Data extracted from a collection:
"""
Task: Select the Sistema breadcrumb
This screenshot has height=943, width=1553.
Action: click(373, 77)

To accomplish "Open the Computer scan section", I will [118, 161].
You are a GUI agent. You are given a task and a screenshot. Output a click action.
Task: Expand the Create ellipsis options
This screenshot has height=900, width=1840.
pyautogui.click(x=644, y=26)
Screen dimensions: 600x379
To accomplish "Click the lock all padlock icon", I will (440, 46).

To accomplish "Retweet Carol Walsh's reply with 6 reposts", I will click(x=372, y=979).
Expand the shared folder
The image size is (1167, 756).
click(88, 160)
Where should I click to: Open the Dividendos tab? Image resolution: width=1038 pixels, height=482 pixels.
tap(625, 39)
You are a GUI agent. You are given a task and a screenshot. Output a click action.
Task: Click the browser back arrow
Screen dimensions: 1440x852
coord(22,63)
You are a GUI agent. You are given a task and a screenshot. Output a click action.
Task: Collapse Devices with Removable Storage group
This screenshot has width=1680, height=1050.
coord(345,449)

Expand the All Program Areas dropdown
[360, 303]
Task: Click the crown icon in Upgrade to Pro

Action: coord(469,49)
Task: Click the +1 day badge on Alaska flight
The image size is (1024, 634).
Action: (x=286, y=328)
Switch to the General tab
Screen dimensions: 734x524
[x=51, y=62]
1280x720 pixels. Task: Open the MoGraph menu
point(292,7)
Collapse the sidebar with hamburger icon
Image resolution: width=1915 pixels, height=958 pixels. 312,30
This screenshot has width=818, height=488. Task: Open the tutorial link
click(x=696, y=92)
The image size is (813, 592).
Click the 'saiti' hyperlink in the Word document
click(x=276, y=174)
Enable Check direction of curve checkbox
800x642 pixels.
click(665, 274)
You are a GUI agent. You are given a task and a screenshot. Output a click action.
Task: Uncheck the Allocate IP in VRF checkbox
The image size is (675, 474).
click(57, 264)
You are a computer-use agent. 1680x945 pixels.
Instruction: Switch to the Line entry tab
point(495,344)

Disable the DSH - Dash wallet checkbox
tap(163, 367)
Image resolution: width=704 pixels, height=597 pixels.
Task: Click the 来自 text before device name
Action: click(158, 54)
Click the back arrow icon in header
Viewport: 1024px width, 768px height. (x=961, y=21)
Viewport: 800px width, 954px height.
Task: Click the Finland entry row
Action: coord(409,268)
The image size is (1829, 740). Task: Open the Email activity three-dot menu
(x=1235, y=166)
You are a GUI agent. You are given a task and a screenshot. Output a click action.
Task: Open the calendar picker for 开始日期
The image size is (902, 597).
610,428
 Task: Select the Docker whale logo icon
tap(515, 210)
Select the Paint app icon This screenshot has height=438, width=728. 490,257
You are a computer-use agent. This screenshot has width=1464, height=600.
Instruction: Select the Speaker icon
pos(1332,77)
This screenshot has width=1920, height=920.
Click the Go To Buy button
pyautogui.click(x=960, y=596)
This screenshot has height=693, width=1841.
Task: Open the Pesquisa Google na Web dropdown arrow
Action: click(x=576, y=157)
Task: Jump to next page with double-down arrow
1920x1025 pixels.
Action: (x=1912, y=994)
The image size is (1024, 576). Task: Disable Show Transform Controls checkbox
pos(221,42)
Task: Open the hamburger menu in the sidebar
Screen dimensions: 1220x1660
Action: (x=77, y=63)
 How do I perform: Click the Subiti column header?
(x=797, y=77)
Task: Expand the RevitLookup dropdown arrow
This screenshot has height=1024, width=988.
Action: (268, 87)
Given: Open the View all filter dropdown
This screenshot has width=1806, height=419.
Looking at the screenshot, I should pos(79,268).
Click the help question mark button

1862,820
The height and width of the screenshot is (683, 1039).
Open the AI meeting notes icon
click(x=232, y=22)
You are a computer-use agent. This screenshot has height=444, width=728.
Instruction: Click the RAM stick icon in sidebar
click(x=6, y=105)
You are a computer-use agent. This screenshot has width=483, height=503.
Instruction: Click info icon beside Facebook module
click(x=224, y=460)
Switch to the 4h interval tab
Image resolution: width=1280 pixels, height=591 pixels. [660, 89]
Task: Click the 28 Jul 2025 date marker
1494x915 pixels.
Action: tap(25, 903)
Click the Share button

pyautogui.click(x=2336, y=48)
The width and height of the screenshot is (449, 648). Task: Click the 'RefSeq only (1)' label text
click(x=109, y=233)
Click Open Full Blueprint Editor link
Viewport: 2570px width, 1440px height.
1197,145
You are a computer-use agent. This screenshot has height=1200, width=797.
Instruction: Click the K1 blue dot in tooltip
"""
● Exercise directions:
Reproduce exactly the entries above, limited to the lines from the one with "Task: Click the browser back arrow" through the one with "The image size is (813, 592).", both included.

● Response:
Task: Click the browser back arrow
Screen dimensions: 1440x852
coord(22,63)
You are a GUI agent. You are given a task and a screenshot. Output a click action.
Task: Collapse Devices with Removable Storage group
This screenshot has width=1680, height=1050.
coord(345,449)

Expand the All Program Areas dropdown
[360, 303]
Task: Click the crown icon in Upgrade to Pro

Action: coord(469,49)
Task: Click the +1 day badge on Alaska flight
The image size is (1024, 634).
Action: (x=286, y=328)
Switch to the General tab
Screen dimensions: 734x524
[x=51, y=62]
1280x720 pixels. Task: Open the MoGraph menu
point(292,7)
Collapse the sidebar with hamburger icon
Image resolution: width=1915 pixels, height=958 pixels. 312,30
This screenshot has width=818, height=488. Task: Open the tutorial link
click(x=696, y=92)
The image size is (813, 592).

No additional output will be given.